BOB GRAHAM: There are a number of suggestions as to why did the Bush administration engage in such a comprehensive cover-up. One of them is the close family relationship, which goes back to the president’s grandfather, Preston Bush—Prescott Bush, and the Saudi family. Another reason is for since ever—ever since World War II, the United States has had an understanding with the Saudis that they would provide us with oil, we would provide them with defense assistance. So, you can pick which reason you think explained it. A more current reason was that the United States, after 9/11, was obsessed with the question of—or avoiding another attack. And the feeling was, we can’t antagonize an important Middle Eastern country that may be able to give us good intelligence and other assistance in avoiding that other attack. All those are speculative, and history will have to come to the answer of which one really describes the basis of the Bush administration’s cover-up.
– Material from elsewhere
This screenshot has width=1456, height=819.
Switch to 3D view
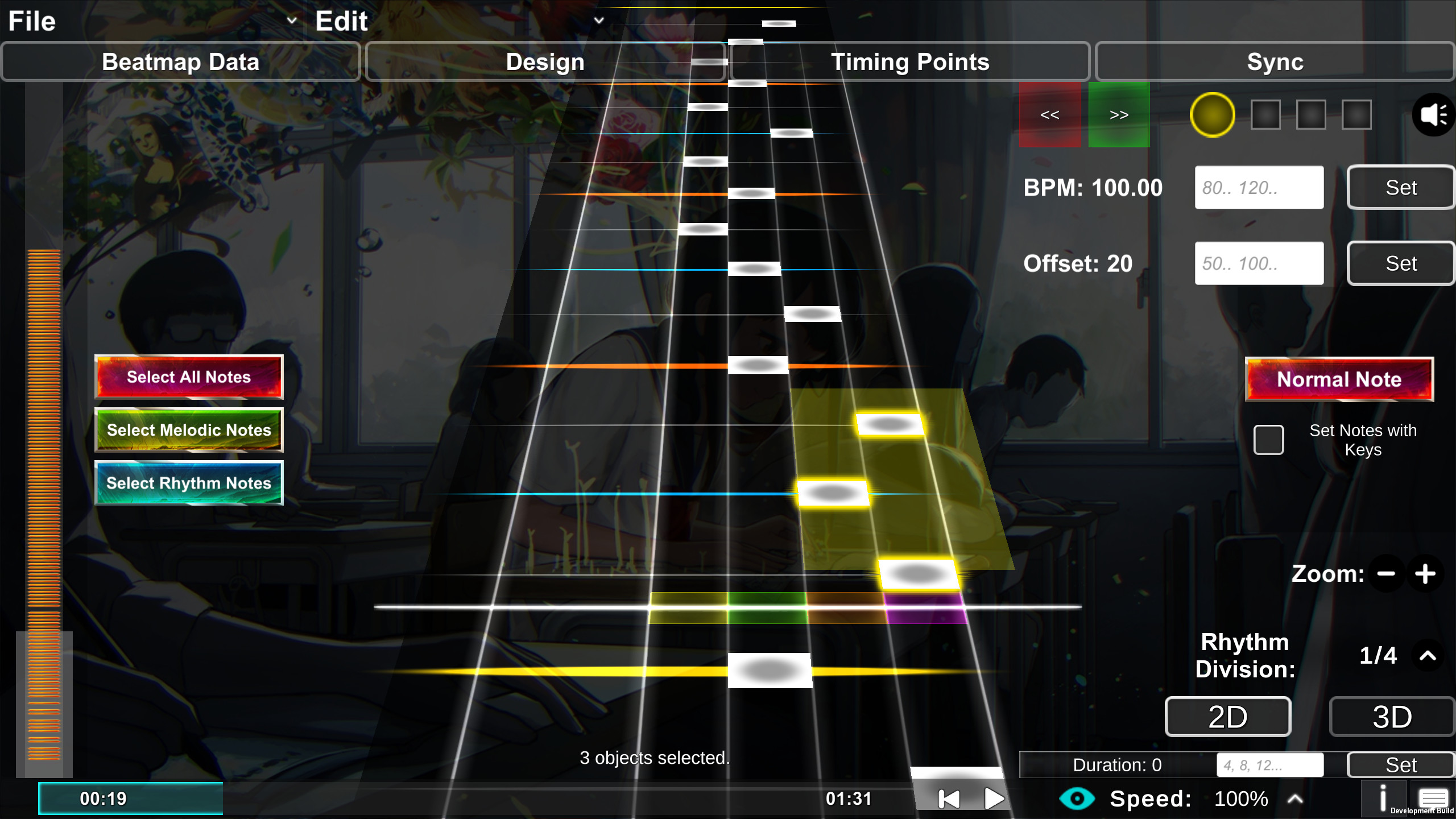pyautogui.click(x=1391, y=716)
As to the Saudis who escaped, the Michael Moore movie accurately depicts it. Prince Bandar, the ambassador to the United States from Saudi Arabia, shortly after 9/11, within hours, went to the president and asked that Saudis who were in the United States, who felt that they might be subjected to some kind of adverse treatment because of the public attitude, knowing that 15 of the 19 hijackers were Saudi, that he asked if they could exit the country as quickly as possible. The president approved that, even though domestic aviation in the United States was shut down. And approximately 140 Saudis, including several members of the bin Laden family, left. The FBI later stated that there were people on that plane that the FBI would have desired to have interviewed before they left the United States but were denied the opportunity to do so.

JUAN GONZALEZ: Now, you have called on the Obama administration to reopen the investigation, but given the original 9/11 Commission Report, your joint inquiry, what body or what group of people do you think would be independent enough to be able to conduct an investigation that could lay to rest all the many questions that still exist among the American people about what happened on 9/11 and who was responsible?

BOB GRAHAM: The White House is where this investigation should be conducted. The agencies that are involved are all executive agencies, the leadership appointed by the president. The president has the capability of declassifying, for instance, the 28-page chapter, if it chooses to do so. It would only be if the White House was unwilling or unable to carry forward the answer to a number of secrets about 9/11 that I would advocate that some independent group outside of the executive branch be assembled to do so.

AMY GOODMAN: Bob Graham, we want to thank you very much for being with us. Bob Graham is former Florida Democratic governor, as well as U.S. senator, founder of the Bob Graham Center for Public Service, former chair of the Senate Select Committee on Intelligence, a post he held on September 11, 2001. Graham’s newest book is called Keys to the Kingdom. It’s billed as fiction.